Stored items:
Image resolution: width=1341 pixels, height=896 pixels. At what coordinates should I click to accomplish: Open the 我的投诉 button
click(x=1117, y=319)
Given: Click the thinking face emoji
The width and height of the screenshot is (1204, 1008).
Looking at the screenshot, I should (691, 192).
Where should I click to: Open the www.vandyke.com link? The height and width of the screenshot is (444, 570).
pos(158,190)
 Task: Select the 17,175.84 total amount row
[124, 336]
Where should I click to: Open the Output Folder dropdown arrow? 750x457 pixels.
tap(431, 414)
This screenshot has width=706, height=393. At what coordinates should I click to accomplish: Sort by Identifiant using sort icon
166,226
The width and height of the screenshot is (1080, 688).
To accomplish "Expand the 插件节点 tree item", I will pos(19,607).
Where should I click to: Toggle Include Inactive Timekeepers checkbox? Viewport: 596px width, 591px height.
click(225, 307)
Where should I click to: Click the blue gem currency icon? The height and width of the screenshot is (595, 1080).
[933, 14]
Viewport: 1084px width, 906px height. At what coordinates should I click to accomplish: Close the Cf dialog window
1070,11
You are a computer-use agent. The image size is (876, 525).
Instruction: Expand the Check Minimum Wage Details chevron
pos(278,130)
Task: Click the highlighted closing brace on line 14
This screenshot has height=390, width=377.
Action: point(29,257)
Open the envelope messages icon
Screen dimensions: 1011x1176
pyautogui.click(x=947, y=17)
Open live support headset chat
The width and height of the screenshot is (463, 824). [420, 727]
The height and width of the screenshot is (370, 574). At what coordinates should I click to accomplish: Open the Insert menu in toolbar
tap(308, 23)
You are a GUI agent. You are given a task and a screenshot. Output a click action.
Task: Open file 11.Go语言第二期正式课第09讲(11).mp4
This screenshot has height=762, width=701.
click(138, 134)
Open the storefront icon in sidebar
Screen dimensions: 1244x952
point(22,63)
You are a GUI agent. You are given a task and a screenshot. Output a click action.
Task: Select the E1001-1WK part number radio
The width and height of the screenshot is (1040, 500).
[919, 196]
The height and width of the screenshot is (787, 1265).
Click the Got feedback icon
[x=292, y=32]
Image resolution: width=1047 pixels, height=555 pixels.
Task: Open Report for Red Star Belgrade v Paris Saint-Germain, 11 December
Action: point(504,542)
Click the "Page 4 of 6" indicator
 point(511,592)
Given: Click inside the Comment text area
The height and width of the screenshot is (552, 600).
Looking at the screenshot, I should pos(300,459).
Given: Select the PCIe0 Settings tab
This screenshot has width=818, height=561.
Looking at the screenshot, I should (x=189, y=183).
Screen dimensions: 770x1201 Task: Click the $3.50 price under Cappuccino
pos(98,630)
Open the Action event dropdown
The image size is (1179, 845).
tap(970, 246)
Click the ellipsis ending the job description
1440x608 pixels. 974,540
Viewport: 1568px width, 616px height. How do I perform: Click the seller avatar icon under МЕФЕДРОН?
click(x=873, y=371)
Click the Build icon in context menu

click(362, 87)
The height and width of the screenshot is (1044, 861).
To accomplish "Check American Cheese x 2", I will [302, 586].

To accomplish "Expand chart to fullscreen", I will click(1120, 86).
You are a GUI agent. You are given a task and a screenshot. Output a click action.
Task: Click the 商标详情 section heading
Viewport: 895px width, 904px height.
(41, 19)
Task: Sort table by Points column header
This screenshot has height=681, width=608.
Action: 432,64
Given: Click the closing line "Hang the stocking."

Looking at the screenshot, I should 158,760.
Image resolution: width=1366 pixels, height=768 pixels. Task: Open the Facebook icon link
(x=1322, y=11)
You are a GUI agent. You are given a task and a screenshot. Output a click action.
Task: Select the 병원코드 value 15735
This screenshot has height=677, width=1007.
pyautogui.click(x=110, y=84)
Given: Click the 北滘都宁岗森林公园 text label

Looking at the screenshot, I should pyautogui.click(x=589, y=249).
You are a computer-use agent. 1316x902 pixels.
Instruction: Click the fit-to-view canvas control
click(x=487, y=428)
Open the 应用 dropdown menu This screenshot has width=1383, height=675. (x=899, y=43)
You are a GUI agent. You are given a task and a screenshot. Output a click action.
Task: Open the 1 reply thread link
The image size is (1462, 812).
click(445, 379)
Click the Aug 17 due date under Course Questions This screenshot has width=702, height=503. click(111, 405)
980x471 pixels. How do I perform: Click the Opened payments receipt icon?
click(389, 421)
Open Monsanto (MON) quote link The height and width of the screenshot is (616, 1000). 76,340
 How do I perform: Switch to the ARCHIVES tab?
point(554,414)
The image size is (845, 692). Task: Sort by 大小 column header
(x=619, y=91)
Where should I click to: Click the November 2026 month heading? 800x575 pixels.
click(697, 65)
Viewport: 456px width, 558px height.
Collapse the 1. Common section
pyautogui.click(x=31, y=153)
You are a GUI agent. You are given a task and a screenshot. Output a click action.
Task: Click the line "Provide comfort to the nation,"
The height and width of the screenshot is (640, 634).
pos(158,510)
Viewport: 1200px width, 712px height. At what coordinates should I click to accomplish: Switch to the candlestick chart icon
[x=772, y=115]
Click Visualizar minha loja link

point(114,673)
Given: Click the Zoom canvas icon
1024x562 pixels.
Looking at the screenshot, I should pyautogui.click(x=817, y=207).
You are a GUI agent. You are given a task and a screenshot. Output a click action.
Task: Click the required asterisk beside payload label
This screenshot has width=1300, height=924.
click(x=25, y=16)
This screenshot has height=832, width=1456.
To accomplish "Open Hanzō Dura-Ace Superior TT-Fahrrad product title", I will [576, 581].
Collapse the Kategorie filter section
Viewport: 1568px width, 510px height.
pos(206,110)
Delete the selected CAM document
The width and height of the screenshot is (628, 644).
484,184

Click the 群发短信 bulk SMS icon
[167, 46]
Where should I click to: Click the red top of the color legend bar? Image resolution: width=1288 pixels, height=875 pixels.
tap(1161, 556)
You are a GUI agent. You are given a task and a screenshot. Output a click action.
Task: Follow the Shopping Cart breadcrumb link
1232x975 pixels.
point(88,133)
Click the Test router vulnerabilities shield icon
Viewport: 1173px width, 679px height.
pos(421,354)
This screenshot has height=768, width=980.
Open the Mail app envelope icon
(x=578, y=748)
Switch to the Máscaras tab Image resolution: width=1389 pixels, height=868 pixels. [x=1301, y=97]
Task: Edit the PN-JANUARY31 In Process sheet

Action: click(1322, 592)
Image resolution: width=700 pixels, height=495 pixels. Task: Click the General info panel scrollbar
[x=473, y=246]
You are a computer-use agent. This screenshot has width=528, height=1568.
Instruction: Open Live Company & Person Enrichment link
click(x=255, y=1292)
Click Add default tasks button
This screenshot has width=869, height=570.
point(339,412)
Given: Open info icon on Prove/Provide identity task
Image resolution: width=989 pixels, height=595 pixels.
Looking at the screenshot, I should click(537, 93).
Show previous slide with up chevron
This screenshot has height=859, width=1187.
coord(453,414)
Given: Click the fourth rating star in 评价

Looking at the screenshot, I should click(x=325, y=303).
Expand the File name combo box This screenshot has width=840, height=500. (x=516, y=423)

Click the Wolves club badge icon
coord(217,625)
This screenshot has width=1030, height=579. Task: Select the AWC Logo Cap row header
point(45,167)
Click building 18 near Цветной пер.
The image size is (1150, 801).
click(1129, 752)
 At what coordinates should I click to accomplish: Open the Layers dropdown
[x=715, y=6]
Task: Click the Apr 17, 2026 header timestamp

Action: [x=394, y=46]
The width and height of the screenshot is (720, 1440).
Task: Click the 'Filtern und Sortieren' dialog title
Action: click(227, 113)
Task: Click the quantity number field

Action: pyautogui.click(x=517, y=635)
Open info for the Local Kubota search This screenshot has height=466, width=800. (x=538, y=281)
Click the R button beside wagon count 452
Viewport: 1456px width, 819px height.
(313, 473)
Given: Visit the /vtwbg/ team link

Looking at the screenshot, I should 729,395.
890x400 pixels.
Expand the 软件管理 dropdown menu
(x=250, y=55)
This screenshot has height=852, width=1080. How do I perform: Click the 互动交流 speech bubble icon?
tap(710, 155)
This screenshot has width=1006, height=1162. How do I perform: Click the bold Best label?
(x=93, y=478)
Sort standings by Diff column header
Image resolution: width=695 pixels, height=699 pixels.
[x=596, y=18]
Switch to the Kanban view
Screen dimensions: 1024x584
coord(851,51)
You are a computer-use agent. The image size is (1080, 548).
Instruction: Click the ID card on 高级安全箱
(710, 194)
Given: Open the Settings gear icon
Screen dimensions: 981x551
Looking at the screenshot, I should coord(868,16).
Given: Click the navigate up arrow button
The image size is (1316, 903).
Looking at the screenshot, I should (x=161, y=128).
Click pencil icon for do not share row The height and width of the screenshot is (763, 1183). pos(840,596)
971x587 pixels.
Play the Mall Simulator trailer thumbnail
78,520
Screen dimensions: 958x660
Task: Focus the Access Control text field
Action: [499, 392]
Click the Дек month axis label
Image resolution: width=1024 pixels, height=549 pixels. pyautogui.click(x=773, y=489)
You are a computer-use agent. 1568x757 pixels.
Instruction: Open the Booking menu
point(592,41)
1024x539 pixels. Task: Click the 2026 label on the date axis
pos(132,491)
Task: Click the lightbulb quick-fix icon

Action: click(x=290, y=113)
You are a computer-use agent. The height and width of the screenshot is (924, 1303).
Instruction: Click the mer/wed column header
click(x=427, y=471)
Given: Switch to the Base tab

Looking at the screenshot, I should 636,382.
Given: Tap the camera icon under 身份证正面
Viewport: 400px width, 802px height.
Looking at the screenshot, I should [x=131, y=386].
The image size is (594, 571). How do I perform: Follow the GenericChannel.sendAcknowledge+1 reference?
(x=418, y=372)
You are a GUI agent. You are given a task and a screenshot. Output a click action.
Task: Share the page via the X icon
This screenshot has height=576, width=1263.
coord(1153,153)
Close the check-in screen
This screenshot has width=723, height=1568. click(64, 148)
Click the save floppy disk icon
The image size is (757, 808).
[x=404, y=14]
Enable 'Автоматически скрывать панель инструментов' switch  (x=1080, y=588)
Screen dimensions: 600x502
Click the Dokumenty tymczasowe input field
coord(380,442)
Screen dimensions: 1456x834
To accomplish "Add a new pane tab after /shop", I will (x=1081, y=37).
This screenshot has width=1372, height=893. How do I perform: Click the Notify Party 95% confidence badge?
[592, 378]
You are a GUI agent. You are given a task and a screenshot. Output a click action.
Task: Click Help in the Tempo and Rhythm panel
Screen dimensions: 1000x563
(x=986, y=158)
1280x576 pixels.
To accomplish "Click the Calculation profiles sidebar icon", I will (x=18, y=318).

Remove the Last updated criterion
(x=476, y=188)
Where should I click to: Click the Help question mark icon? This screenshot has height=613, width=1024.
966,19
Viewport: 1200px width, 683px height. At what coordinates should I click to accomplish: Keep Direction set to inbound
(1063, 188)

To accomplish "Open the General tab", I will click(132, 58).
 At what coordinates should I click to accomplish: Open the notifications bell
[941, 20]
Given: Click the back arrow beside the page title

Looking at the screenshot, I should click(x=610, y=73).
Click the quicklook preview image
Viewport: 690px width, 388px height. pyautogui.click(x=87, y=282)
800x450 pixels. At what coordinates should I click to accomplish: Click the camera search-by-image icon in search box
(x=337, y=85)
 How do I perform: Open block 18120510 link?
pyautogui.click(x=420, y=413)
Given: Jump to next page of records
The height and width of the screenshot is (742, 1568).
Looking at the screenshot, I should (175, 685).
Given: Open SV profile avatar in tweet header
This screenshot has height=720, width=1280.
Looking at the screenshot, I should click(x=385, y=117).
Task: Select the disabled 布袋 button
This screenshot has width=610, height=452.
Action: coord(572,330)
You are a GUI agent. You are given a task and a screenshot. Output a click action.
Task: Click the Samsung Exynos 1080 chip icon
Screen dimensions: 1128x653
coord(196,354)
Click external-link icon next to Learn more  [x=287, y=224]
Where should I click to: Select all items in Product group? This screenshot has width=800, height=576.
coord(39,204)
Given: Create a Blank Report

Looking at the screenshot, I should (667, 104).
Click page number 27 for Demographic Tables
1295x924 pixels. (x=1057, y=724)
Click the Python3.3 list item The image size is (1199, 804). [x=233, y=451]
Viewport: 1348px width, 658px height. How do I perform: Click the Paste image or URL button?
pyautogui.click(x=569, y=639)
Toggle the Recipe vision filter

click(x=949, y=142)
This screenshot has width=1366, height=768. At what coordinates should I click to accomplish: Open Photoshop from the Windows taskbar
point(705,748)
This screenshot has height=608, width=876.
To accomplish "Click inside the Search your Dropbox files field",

* **What the task asks**: If a line in the data above contains "Provide", return that line.

* **Response**:
Task: Click the line "Provide comfort to the nation,"
Given: Open info icon on Prove/Provide identity task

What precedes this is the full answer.